In phase 3, we will introduce the capability to pause the execution of an agent task, when certain "high risk" tools are identified for use, and require human intervention prior to proceeding. Achieving this relies on changes made in phases 1 and 2.

Phase 3 Resulting Flow

For tool calls identified as "high risk", instead of directly executing these calls, the application will need to:

  1. Save the relevant tool call details such that they can be resumed after human intervention (this should probably be in the task item which might require extension of its structure).
  2. Place the task in to a paused state
  3. Respond with a payload indicating the call or calls which triggered the HITL requirement as well as a URL, referencing the appropriate request ID(s), which can be invoked to "Approve" or "Reject" the call(s).

Upon receipt of this new response, the client (not considered here) will be responsible for prompting the user for approval or rejection of the tool call(s).

If the tool call(s) is/are approved, the application will need to resume immediately, from the point of the tool call(s) and proceed as normal (this might require an alternate logic path to reach the handler and/or agent invocation).

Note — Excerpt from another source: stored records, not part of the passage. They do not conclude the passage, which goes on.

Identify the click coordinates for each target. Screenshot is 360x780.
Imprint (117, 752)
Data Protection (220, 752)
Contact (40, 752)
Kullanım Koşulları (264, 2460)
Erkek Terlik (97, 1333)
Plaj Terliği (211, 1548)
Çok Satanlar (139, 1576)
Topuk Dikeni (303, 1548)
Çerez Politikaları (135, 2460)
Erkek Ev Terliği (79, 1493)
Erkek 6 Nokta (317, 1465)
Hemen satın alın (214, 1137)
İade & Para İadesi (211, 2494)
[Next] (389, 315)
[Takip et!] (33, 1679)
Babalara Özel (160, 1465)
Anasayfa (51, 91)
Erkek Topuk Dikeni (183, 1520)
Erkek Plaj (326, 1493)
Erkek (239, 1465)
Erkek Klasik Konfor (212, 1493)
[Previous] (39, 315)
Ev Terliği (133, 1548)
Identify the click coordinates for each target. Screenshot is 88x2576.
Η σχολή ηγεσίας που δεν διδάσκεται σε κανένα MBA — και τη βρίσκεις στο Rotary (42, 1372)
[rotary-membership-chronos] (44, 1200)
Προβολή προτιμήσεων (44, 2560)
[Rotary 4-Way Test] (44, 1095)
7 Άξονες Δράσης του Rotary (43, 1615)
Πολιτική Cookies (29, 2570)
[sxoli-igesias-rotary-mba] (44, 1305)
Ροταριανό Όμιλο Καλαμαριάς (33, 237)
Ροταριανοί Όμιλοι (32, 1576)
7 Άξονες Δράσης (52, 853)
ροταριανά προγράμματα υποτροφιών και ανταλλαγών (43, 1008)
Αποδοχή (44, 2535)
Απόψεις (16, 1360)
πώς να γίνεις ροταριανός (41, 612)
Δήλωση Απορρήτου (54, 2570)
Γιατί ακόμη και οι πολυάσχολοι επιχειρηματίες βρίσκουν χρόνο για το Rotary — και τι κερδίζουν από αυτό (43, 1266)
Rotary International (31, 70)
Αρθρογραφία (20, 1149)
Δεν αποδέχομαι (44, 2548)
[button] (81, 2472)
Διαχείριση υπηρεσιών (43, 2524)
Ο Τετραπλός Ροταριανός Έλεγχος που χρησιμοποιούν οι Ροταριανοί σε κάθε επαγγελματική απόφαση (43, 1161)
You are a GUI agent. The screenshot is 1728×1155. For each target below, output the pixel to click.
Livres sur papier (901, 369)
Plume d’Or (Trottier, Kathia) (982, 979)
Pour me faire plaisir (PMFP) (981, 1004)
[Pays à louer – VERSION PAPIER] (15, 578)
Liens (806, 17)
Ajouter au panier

If the tool call(s) is/are rejected, the application should place the task in to a canceled state and respond with a payload indicating as such.

Approvals and rejections should be recorded somewhere in a persistence layer.

Additional Non-Functional Requirements

  • Keep the definition of the approval/rejection endpoint flexible. We will be introducing additional functionality in subsequent phases which will allow tasks to be paused in cases where the user need to perform authentication or grant consent in order for tool calls to proceed. It would be ideal if this single "resume" endpoint could be used for these cases, as well.
  • The "resume" endpoint should leverage the request_id in the URL to identify which tool call(s) task is being resumed/canceled. There is no need to include session_id or task_id as the request ID, alone, would uniquely identify the task/invocation which requires HITL.
  • User authorization will need to be included in the resume endpoint, and it should be validated that the user calling the endpoint is the same user who initiated the task.
  • The determination of a tool's "risk level" can be left out of scope for this planning. Just assume the check_for_intervention placeholder will determine handle this logic.
  • The payload to-be-sent indicating that tool use approvals are required can be a completely new model object. The existing response objects should not be extended to support this new functionality.
  • I believe we'll have to know the exact structure of the tool call responses from the LLMs in order to determine exactly how we'll need to extend AgentTaskItem to accommodate the persistence of the tool call details. For this reason, don't be specific about exactly how to persist this, just indicate that it will need to be persisted in AgentTaskItem.
  • The "resume" endpoint will either approve or reject ALL tool calls for a given request_id. We will not support partial approvals or rejections.